Sunday, April 3, 2016

When Choice Modeling Paradigms Collide: Features Presented versus Features Perceived

What is the value of a product feature? Within a market-based paradigm, the answer is the difference between revenues with and without the feature. A product can be decomposed into its features, each feature can be assigned a monetary value by including price in the feature list, and the final worth of the product is a function of its feature bundle. The entire procedure is illustrated in an article using the function rhierMnlMixture from the R package bayesm (Economic Valuation of Product Features). Although much of the discussion concentrates on a somewhat technical distinction between willingness-to-pay (WTP) and willingness-to-buy (WTB), I wish to focus instead on the digital camera case study in Section 6 beginning on page 30. If you have question concerning how you might run such an analysis in R, I have two posts that might help: Let's Do Some Hierarchical Bayes Choice Modeling in R and Let's Do Some More Hierarchical Bayes Choice Modeling in R.

As you can see, the study varies seven factors, including price, but the goal is to estimate the economic return from including a swivel screen on the back of the digital camera. Following much the same procedure as that outlined in those two choice modeling posts mentioned in the last paragraph, each respondent saw 16 hypothetical choice sets created using a fractional factorial experimental design. There was a profile associated with each of the four brands, and respondents were asked to first select the one they most preferred and then if they would buy their most preferred brand at a given price.

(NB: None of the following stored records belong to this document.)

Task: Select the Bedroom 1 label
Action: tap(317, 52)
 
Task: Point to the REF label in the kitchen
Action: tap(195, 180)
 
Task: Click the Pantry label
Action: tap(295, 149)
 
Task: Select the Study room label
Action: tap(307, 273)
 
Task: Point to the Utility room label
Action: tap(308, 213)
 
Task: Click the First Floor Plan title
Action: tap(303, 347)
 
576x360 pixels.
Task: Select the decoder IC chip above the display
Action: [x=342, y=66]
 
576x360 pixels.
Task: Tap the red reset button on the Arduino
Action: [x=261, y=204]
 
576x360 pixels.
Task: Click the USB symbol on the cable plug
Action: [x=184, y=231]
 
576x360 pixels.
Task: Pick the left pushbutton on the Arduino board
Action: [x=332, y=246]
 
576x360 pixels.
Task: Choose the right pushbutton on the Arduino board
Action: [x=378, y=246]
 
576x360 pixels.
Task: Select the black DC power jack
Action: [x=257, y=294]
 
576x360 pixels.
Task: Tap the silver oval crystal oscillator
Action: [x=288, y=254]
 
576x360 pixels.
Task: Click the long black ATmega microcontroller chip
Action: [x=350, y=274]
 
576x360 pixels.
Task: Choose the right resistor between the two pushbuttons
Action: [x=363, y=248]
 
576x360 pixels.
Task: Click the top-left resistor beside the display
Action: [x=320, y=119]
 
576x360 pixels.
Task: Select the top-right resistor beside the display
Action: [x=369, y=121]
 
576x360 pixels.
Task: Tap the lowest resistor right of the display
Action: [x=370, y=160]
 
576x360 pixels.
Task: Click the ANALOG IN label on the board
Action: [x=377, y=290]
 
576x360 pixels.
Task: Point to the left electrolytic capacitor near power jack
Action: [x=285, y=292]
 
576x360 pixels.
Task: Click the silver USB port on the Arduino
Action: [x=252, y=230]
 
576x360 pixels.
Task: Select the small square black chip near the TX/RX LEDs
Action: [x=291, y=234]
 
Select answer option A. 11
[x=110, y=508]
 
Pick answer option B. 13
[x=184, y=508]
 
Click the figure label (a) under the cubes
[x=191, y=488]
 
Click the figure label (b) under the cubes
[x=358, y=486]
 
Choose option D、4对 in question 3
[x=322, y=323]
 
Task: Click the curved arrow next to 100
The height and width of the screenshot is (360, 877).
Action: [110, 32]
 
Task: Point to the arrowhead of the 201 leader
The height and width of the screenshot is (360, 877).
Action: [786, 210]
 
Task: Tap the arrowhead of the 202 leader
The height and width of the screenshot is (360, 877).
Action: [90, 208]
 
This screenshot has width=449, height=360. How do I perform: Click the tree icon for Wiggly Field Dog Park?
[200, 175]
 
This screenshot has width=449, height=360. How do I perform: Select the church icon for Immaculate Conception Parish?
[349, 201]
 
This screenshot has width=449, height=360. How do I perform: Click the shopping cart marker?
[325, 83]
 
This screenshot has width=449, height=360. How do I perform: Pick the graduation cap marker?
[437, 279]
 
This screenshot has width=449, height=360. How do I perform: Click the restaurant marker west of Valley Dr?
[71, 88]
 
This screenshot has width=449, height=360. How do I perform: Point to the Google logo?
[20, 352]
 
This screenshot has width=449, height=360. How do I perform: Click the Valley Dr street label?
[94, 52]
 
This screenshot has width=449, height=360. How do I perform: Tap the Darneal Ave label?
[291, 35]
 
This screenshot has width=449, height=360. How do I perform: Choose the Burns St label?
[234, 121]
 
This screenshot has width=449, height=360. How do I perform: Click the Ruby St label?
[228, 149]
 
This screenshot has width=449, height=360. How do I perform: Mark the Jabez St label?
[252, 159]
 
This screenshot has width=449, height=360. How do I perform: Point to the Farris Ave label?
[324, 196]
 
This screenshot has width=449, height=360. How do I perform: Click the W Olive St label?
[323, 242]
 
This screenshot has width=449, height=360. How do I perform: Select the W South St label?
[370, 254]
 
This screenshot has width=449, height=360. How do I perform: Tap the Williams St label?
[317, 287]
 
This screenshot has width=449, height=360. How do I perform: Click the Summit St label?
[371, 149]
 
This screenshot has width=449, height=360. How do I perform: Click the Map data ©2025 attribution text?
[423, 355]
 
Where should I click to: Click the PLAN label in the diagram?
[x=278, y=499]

The term "dual response" has become associated with this approach, and several choice modelers have adopted the technique. If the value of the swivel screen is well-defined, it ought not matter how you ask these questions, and that seems to be confirmed by some in the choice modeling community. However, outside the laboratory and in the field, commitment or stated intention is the first step toward behavior change. Furthermore, the mere-measurement effect in survey research demonstrates that questioning by itself can alter preferences. Within the purchase context, consumers do not waste effort deciding which of the rejected alternatives is the least objectionable by attending to secondary features after failing to achieve consideration on one or more deal breakers (i.e., the best product they would not buy). Actually, dual response originates as a sales technique because encouraging commitment to one of the offerings increases the ultimate purchase likelihood.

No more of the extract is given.